--- RECORD EXCERPTS Enclosed Below ---
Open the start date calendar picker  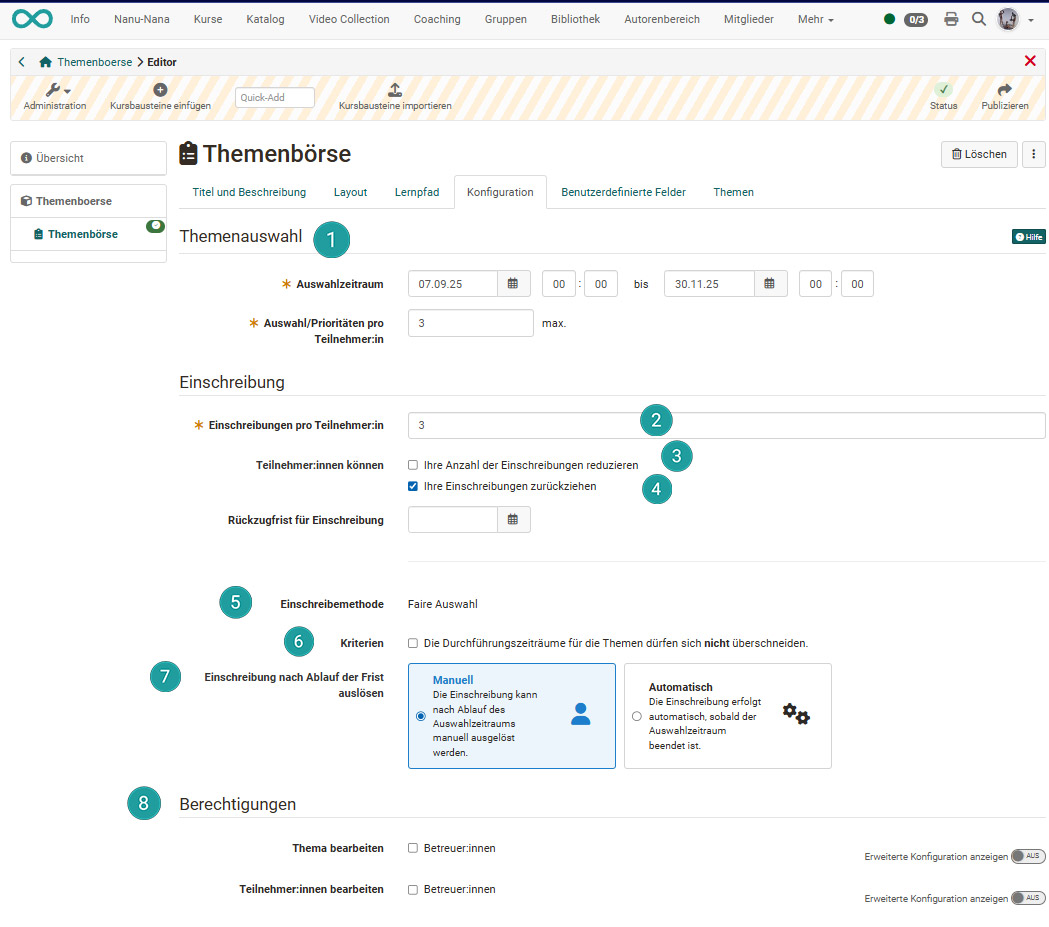click(513, 284)
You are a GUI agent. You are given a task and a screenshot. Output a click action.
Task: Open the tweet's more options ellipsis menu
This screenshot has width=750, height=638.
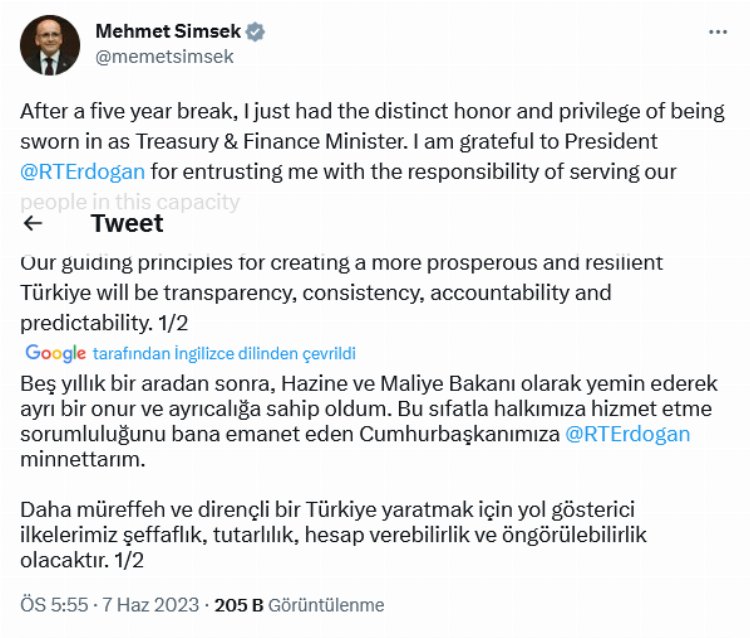(717, 32)
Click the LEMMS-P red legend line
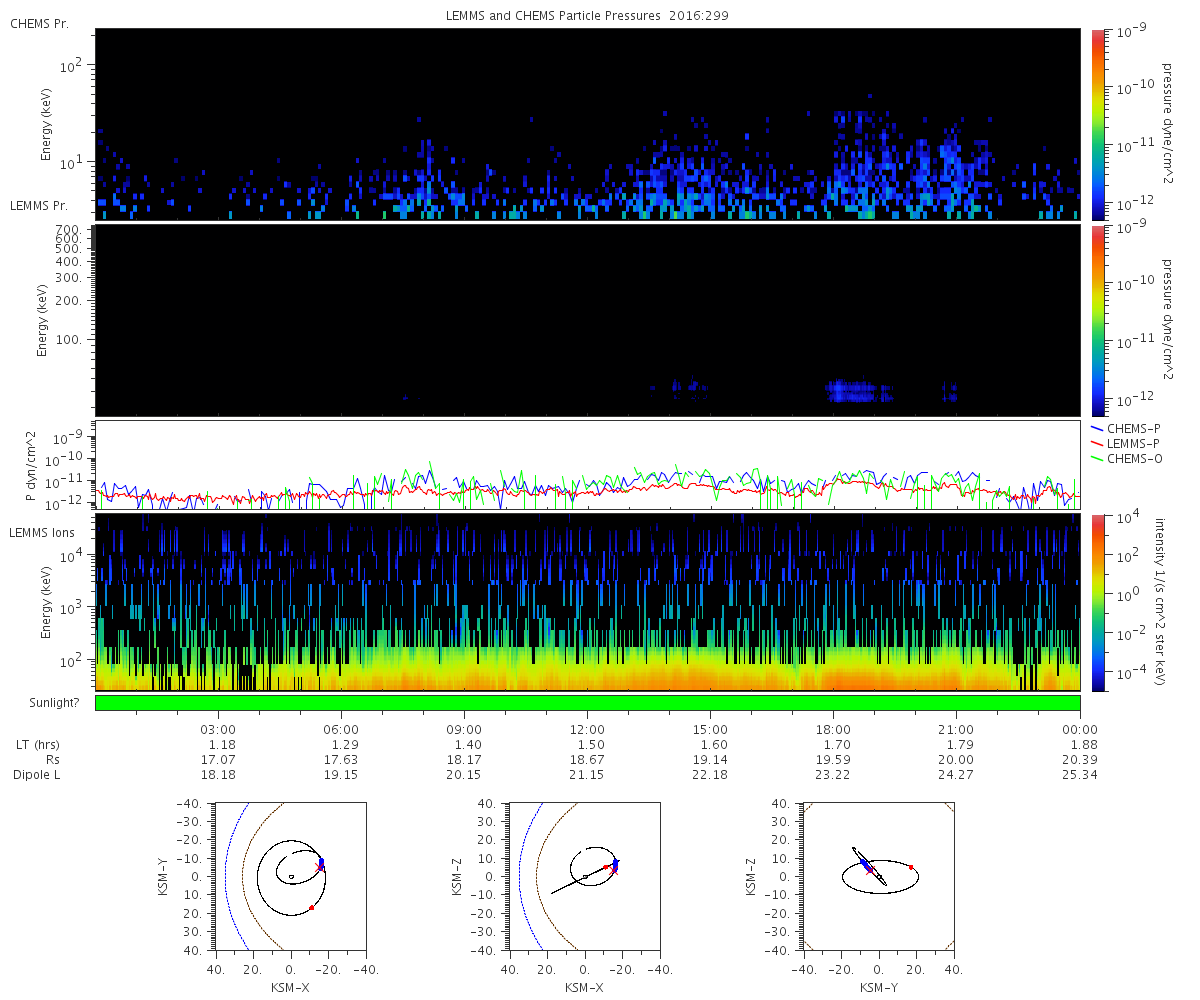 1096,442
--- End of Enclosed RECORD EXCERPTS ---
● EXERCISE INSTRUCTIONS: Repeat verbatim the range of lines that opens at the line containing "You are a GUI" and closes at the last line of the entries, excluding all pictures.

● REPLY:
You are a GUI agent. You are given a task and a screenshot. Output a click action.
Task: Open the tweet's more options ellipsis menu
This screenshot has width=750, height=638.
(717, 32)
Click the LEMMS-P red legend line
 1096,442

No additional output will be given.